Sept enfants. Abraham a eu sept enfants avec sa Roselé, épousée en Hongrie après avoir fuit la Pologne, « le pays le plus triste du monde » dit-il. Cinq d’entre eux furent envoyés par leurs parents en France, pour un avenir meilleur et pour la liberté. Liberté chérie… Deux d’entre eux ont survécu à la Shoah. L’un d’eux a mis au monde Michel Jonasz, musicien, chanteur, comédien, parolier, artiste français. Et il revient vers eux, ceux dont il est issu, fratrie abandonnée de la fraternité des hommes. En yiddish et en musique.




Vieilli, petit, rond, dessinant d’amples gestes gracieux, Michel Jonasz est Abraham, son grand-père, celui chez qui on trouve de tout dans « l’épicerie. »

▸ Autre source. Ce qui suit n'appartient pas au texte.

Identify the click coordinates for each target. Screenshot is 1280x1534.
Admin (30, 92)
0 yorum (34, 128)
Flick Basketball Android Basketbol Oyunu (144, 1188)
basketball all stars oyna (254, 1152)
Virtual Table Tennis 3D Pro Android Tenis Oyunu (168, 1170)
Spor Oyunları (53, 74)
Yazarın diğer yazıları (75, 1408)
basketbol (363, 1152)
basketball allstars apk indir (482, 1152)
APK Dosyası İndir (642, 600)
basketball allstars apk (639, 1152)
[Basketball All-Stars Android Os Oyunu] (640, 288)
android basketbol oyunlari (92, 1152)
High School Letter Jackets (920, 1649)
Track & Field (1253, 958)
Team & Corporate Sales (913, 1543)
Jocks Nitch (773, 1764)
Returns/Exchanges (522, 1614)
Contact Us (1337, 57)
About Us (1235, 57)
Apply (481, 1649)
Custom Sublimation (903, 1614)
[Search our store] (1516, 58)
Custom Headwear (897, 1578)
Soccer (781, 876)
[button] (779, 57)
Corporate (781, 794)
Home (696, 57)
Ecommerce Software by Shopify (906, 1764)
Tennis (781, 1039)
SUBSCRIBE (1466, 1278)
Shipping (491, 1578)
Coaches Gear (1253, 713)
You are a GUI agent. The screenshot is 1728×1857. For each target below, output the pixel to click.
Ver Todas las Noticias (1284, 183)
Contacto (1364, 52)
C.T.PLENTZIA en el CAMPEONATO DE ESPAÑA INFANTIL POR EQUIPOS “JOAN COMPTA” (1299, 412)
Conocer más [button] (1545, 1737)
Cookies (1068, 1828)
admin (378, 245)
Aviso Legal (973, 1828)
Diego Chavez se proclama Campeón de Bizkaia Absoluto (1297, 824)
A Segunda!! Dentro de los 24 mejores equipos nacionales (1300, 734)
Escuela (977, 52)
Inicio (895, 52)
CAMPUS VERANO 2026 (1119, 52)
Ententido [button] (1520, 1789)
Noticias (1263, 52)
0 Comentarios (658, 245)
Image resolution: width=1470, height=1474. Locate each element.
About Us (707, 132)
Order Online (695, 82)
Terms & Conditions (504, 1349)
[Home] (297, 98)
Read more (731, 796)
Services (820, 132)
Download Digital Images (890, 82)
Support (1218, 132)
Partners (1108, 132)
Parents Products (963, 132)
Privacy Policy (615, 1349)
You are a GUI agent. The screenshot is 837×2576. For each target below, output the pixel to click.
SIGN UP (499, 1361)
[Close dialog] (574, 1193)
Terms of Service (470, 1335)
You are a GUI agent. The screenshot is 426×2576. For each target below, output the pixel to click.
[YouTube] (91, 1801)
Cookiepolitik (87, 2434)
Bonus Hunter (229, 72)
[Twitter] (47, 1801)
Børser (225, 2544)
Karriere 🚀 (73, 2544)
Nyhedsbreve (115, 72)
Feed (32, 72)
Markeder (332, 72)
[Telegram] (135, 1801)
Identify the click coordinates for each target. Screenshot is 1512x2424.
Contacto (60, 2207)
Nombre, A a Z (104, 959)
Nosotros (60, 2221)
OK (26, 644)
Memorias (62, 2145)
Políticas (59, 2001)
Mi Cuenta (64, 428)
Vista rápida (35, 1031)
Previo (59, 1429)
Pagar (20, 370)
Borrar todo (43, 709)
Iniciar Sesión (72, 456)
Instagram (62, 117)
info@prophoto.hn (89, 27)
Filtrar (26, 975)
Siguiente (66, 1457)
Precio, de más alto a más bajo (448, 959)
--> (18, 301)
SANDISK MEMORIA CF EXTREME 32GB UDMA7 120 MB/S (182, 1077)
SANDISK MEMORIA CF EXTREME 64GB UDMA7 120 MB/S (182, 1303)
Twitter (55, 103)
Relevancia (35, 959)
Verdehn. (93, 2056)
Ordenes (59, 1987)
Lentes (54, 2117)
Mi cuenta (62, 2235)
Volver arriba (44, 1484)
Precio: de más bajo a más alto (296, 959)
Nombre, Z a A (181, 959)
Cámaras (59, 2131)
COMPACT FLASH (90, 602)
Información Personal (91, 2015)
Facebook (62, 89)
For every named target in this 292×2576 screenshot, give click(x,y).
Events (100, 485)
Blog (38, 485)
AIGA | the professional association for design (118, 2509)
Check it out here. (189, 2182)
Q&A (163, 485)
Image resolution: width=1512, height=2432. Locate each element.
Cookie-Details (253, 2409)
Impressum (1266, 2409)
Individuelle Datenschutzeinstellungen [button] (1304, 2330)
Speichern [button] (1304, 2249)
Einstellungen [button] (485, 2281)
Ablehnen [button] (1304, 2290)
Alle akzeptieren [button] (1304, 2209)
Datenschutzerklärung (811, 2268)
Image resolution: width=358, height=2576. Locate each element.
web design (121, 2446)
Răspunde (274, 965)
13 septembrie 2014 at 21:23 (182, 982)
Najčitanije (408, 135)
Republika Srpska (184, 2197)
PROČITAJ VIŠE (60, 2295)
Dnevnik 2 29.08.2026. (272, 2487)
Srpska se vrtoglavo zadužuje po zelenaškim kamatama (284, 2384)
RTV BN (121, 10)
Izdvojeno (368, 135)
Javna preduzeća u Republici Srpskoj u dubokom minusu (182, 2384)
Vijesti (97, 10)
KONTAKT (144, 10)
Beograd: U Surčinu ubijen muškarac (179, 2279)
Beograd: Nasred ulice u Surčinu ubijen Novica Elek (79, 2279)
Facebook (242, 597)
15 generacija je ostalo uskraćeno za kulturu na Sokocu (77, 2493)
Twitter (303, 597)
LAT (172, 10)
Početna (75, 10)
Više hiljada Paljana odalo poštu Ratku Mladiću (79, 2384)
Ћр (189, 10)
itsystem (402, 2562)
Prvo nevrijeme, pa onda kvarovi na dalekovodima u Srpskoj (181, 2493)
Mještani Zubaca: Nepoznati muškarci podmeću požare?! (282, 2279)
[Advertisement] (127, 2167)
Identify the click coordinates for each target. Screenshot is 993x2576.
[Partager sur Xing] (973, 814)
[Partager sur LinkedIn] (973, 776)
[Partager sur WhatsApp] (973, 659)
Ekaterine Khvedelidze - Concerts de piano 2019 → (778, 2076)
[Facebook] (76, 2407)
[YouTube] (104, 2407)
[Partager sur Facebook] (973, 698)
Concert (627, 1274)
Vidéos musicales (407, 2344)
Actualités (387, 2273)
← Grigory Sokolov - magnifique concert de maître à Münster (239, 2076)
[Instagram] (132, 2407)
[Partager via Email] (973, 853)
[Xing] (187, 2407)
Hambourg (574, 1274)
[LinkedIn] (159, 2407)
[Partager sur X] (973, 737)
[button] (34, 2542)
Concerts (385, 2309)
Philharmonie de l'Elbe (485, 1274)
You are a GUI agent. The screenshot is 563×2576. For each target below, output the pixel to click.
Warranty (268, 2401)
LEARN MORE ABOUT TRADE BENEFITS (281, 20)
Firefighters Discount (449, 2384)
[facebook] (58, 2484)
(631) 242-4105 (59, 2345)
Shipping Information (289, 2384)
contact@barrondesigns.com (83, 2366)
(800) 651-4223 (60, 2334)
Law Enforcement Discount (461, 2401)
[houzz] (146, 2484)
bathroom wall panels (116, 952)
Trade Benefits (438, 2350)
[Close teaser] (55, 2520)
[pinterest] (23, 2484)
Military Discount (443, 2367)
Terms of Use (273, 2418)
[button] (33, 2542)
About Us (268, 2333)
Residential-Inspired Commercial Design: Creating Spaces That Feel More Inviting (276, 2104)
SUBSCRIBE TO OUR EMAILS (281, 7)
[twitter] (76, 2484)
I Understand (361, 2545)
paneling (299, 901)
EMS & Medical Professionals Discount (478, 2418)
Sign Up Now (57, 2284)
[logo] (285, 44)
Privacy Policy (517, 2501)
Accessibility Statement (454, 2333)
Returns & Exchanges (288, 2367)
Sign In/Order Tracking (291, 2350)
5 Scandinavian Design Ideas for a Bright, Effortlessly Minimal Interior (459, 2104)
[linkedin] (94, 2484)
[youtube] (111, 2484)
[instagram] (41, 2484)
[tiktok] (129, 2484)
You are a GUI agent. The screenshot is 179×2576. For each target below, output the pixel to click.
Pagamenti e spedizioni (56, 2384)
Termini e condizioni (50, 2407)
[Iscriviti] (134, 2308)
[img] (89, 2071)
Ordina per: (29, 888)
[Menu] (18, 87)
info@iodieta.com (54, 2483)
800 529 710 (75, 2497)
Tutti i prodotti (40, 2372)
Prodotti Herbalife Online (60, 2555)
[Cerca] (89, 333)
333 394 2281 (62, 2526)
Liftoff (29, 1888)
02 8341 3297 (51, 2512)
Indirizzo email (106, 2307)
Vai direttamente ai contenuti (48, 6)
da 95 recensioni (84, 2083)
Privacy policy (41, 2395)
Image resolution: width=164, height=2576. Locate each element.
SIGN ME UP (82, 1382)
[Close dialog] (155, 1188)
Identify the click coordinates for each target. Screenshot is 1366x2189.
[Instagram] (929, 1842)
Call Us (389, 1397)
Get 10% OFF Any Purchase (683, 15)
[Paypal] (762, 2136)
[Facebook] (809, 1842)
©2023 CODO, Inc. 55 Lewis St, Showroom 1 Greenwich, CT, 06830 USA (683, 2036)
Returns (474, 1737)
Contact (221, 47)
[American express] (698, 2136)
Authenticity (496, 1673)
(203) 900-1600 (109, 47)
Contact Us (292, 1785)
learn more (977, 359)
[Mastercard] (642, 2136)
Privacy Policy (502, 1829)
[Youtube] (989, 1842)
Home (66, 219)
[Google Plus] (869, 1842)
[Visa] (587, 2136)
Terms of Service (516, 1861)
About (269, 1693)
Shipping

Le spectacle débute dans la pénombre, des chiens aboient méchamment, des bruits métalliques lourds claquent. Abraham apparaît et il dit : « Ils disent qu’il faut se déshabiller et aller à la douche. Mais moi je sais, quelqu’un me l’a dit, que ce n’est pas pour la douche » « Ils » ce sont eux : les nazis. Leur nom n’a rien à faire dans ces tendres souvenirs chantés. Ce passé convoqué sobrement par Michel Jonasz laisse une place d’honneur au rire et nous transfert par la magie de l’humour yiddish, du personnel vers l’universel.



Le cœur du sujet, l’assassinat des Juifs, est approché avec pudeur mais jamais prononcé, toujours suggéré. Car ce n’est pas la mort de sa famille que nous chante l’artiste, mais sa vie. « Le bonheur c’est d’avoir une famille et un meilleur ami. » Voici Jankel, l’ami de tous les jours, le modeste tailleur aux interrogations talmudiques et à l’humeur parfois noire, retrouvé chaque soir sur un des ces bancs de bois qui, jadis, à l’Est, portèrent le poids des vies de labeur parties en fumée. On rit beaucoup du tragi-comique, on rit parfois du désespoir, mais lorsqu’il murmure « Est-ce qu’ils t’on fait du mal ma Roselé ? », nous qui connaissons et la réponse à la question et la fin de l’histoire, sentons dans la poitrine se resserrer l’étau de la tristesse indicible.



Abraham ignore pourquoi Celui à qui il voulait plaire et pour qui il chantait à la synagogue, Celui dont il respectait de sa hauteur d’homme les préceptes et les commandements, l’a abandonné. Le doigt pointé vers les nuées, la seule accusation d’Abraham va au Créateur de la terre et du ciel.



L’Eternel qui a donné corps à la terre et séparé les eaux pour son peuple à l’origine des temps n’est pas l’architecte des chambres à gaz. La main de l’homme a suffit, son libre arbitre s’est incliné, sa volonté a suivi.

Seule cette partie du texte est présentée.